The Halden Canal near Halden, Norway, began construction in 1852. The canal allows boats to travel parallel to the Swedish border of 75 km from Tistedal to Skulerud. Engebret Soot (1786 - 1859) was responsible for this canal, as well as the earlier Soot Canal. Tistedal is located 4 km from the sea at Halden. Boats can be transported by road here and from Ørje to Dalsland Canal. Halden Canal was added to the list of priority technical and industrial cultural heritage by the Norwegian Directorate for Cultural Heritage.

==Locks==
Four sets of locks (sluser) control the water in the canal. Between 1857 and 1860 the Strømsfoss and Ørje locks were built. In 1865, the Stenselv river portion of the canal, with two locks at Krappeto, was completed. The locks in the Halden Canal can pass vessels which are 24 m in length, 6 m in beam and of 1.6 m draft.

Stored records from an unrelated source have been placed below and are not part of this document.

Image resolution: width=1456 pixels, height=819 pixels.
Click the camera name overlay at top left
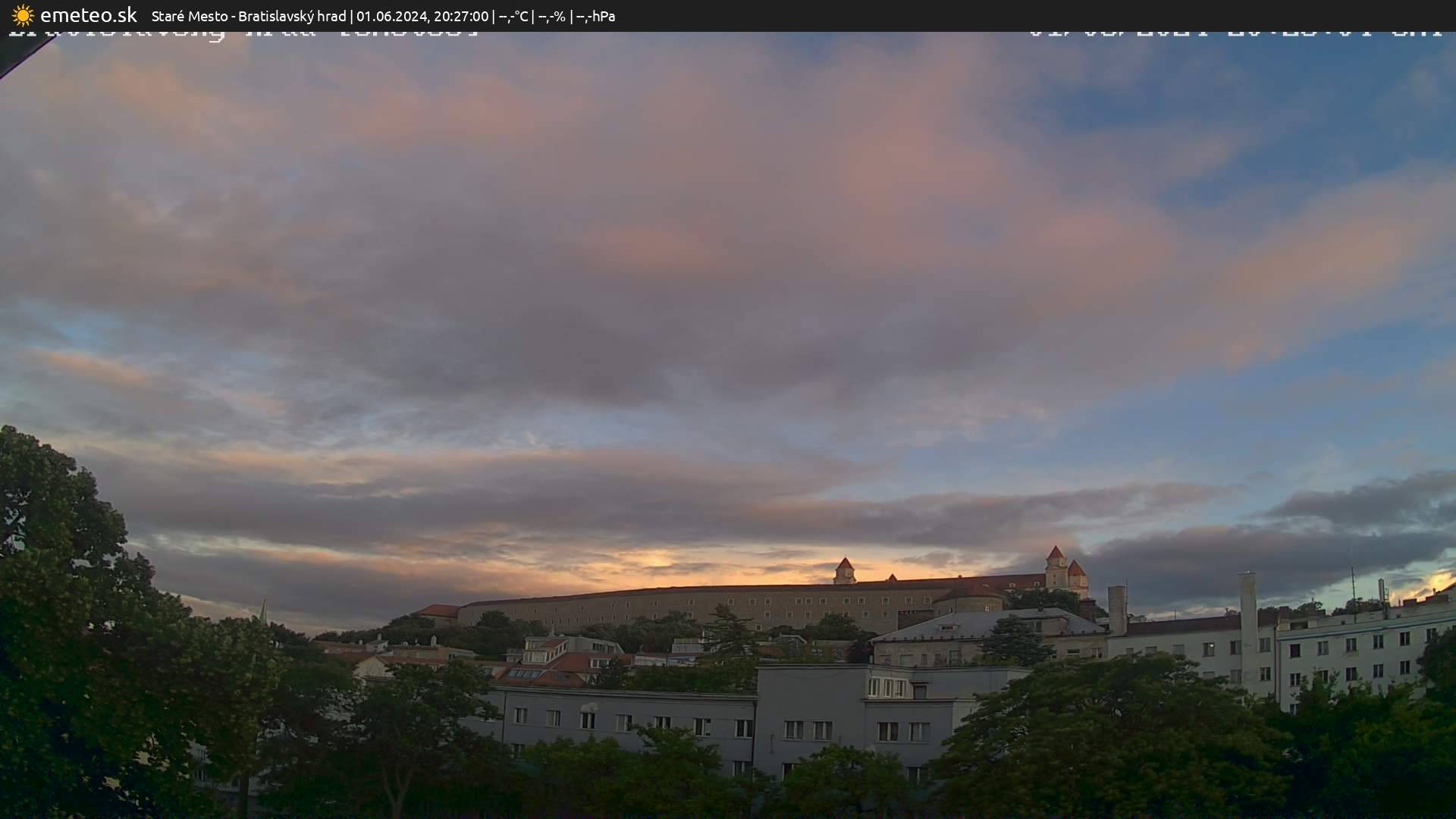243,33
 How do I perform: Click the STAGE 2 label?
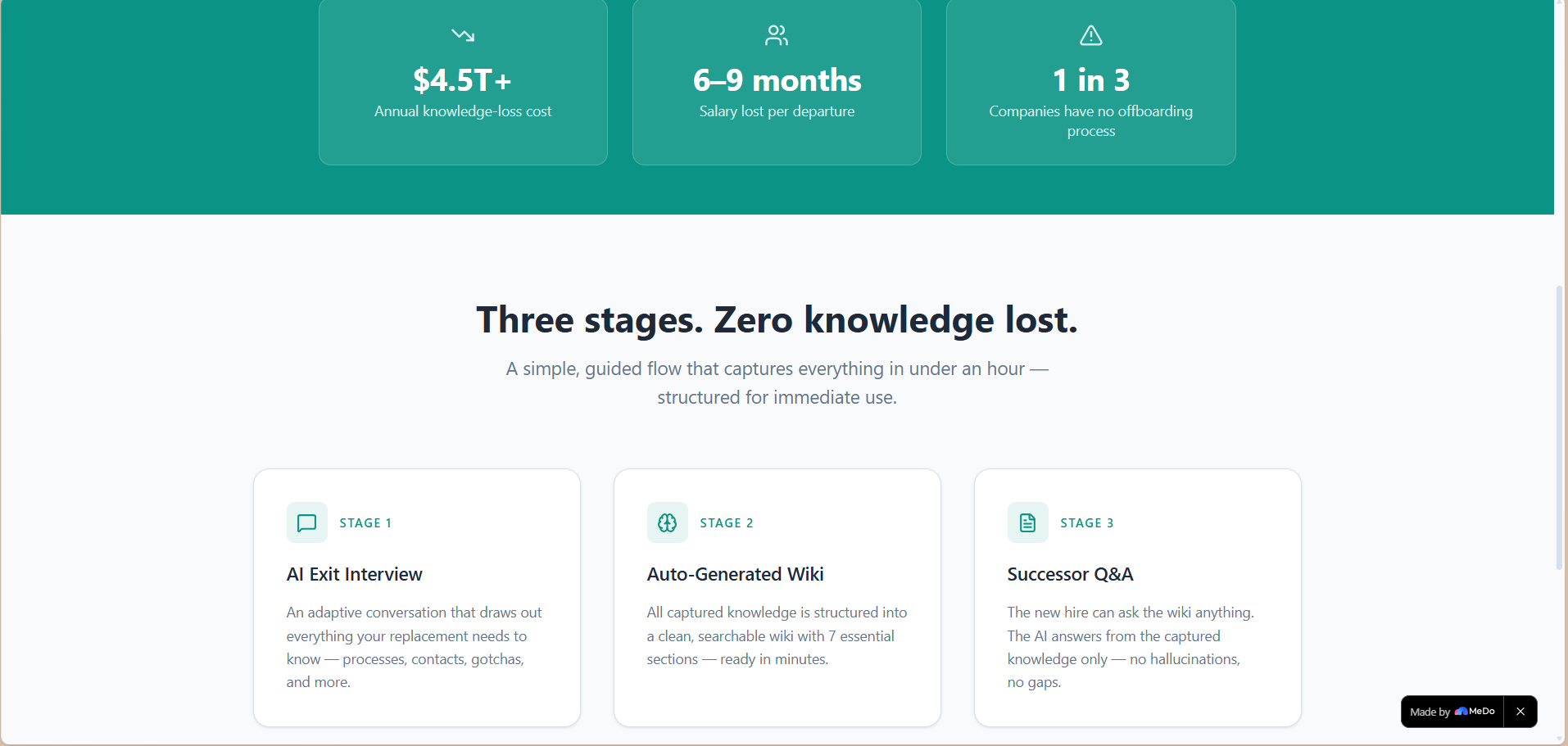click(x=727, y=522)
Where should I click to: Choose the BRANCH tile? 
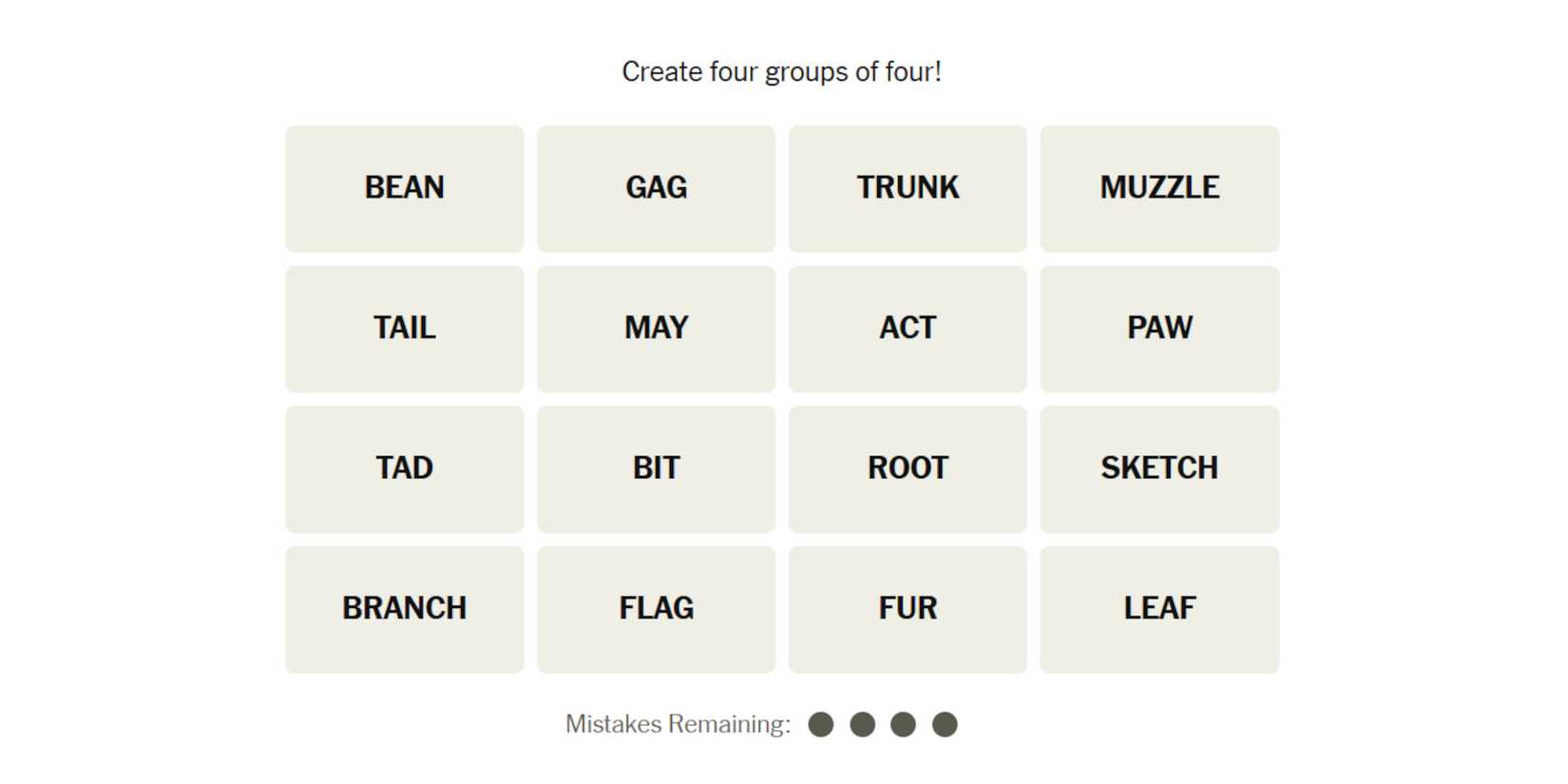404,608
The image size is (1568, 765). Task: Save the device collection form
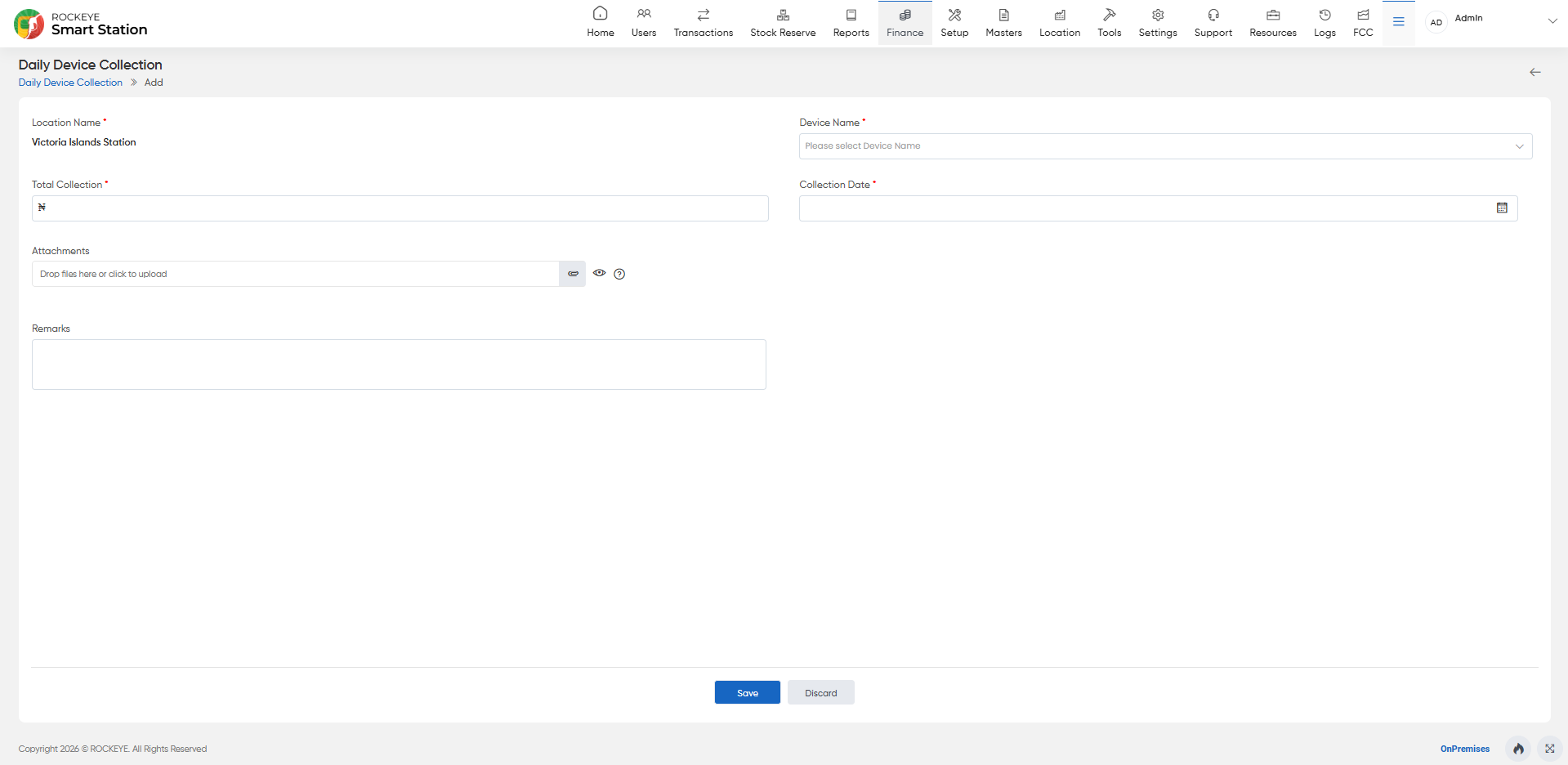point(748,692)
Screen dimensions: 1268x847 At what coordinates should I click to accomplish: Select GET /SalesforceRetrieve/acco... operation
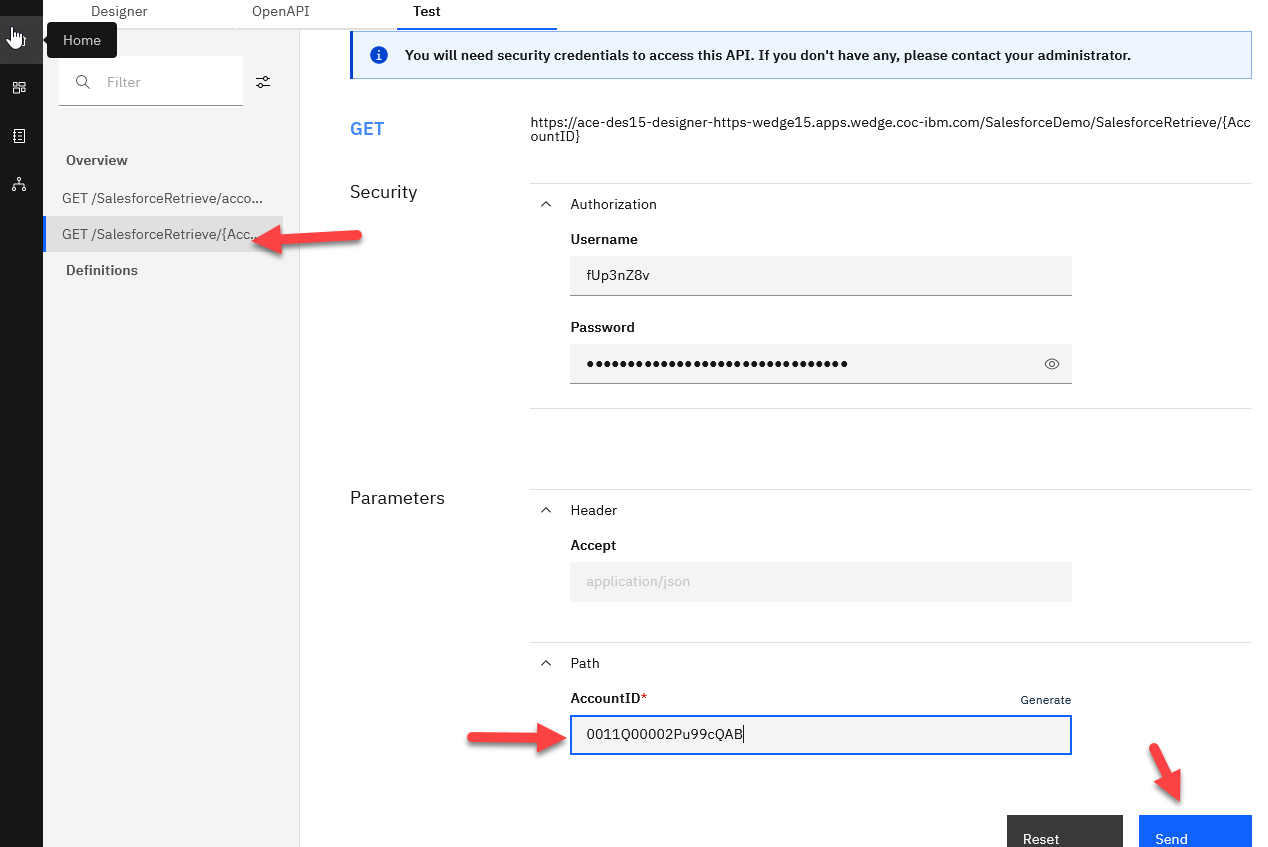162,198
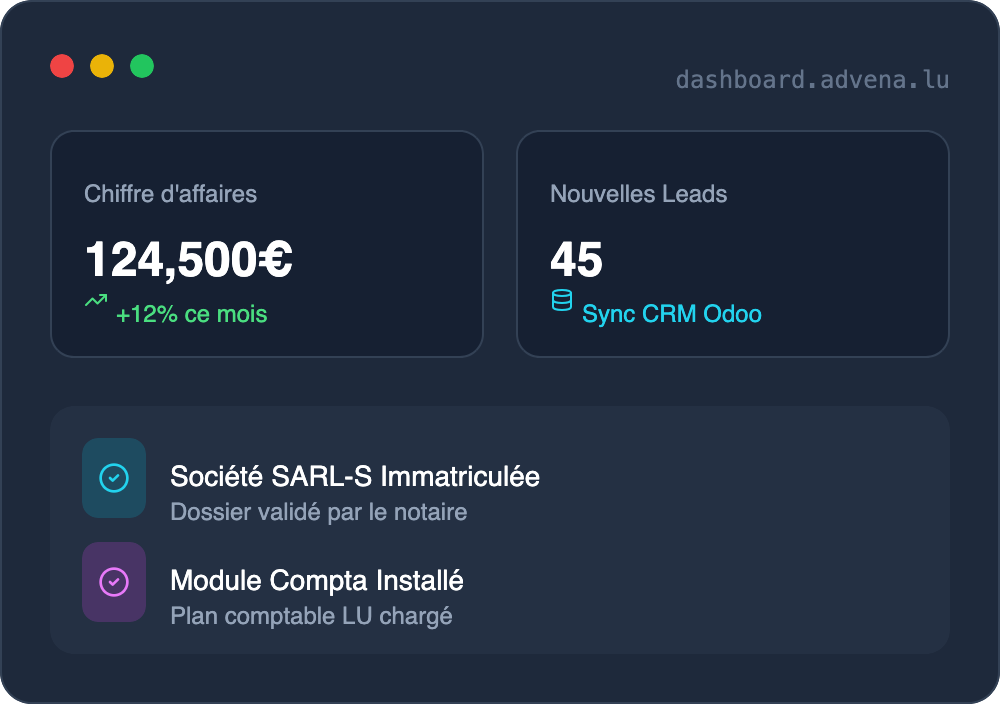Click the yellow minimize window dot
The image size is (1000, 704).
102,66
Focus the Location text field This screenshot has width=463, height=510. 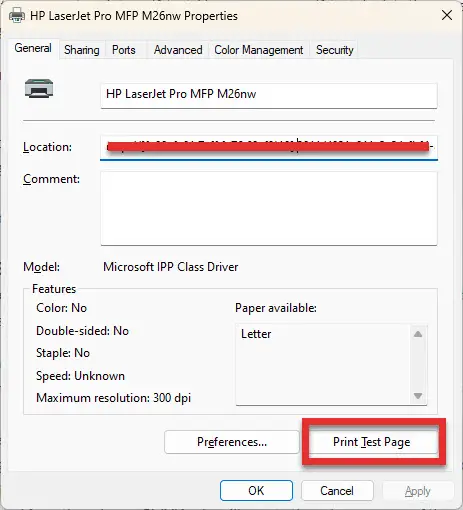[269, 148]
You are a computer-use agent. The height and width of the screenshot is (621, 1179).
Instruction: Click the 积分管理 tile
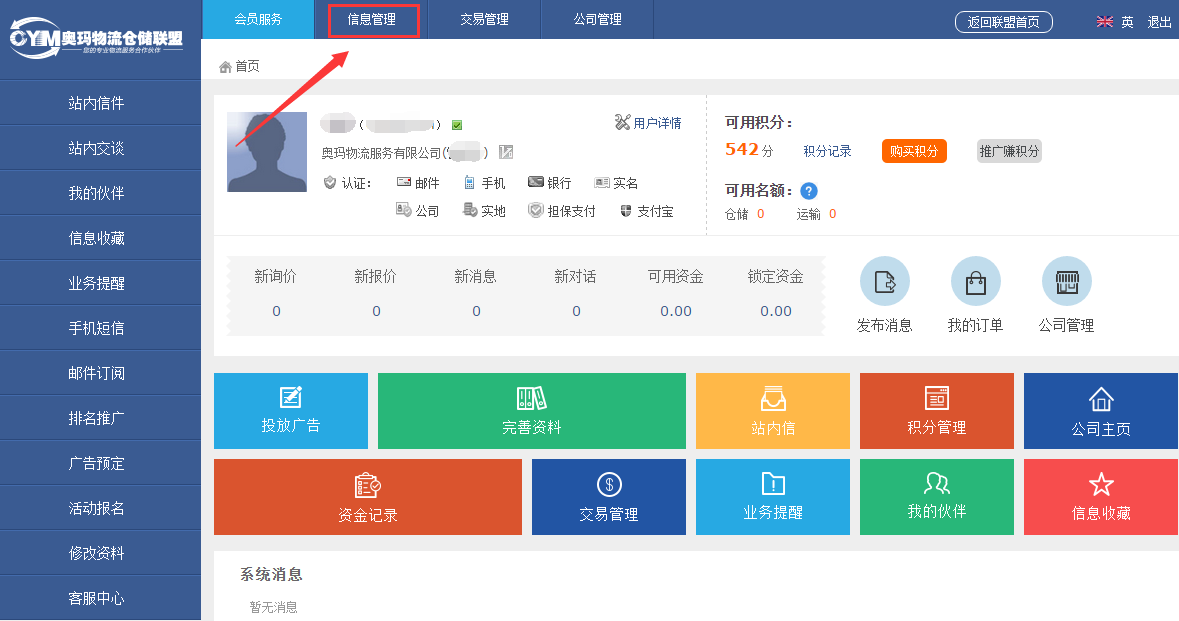937,411
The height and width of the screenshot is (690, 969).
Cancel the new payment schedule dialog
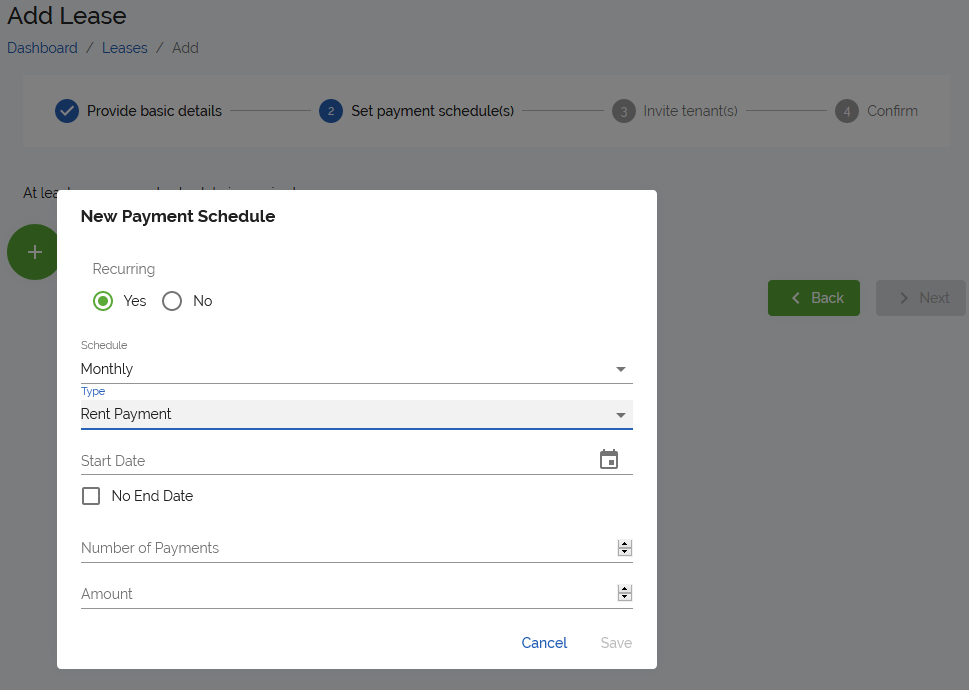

Ørje sluser is located at the north of the system, near Ørje. These facilities include a canal lock museum and three canal lock chambers with a total elevation difference of 10 meters. The canal lock gates are operated manually. Ørje was built in 1860. At Ørje, a standing stone has been erected for the canal constructor Engebret Soot.

Strømsfoss sluse is located near Strømsfoss (in the middle of this system) and has one canal lock gate and 2 meter elevation height. The locks were built in 1860.

Brekke sluse (in the south of the system) is Northern Europe's highest canal lock system. Brekke has four canal lock chambers and a height difference of 26.6 meters. The Brekke locks were completed in 1924.

As a start of the connection between the fjord and the pre-existing canal, three locks with totally nine metres elevation difference were built in Halden in 1909. They are not operative but the lowest at Porsnes is intact. The remaining height difference of 70 metres to Lake Femsjøen at which the present canal begins, would be a costly and demanding project and was planned but has not been attempted. Leisure boats are transported by lorry here.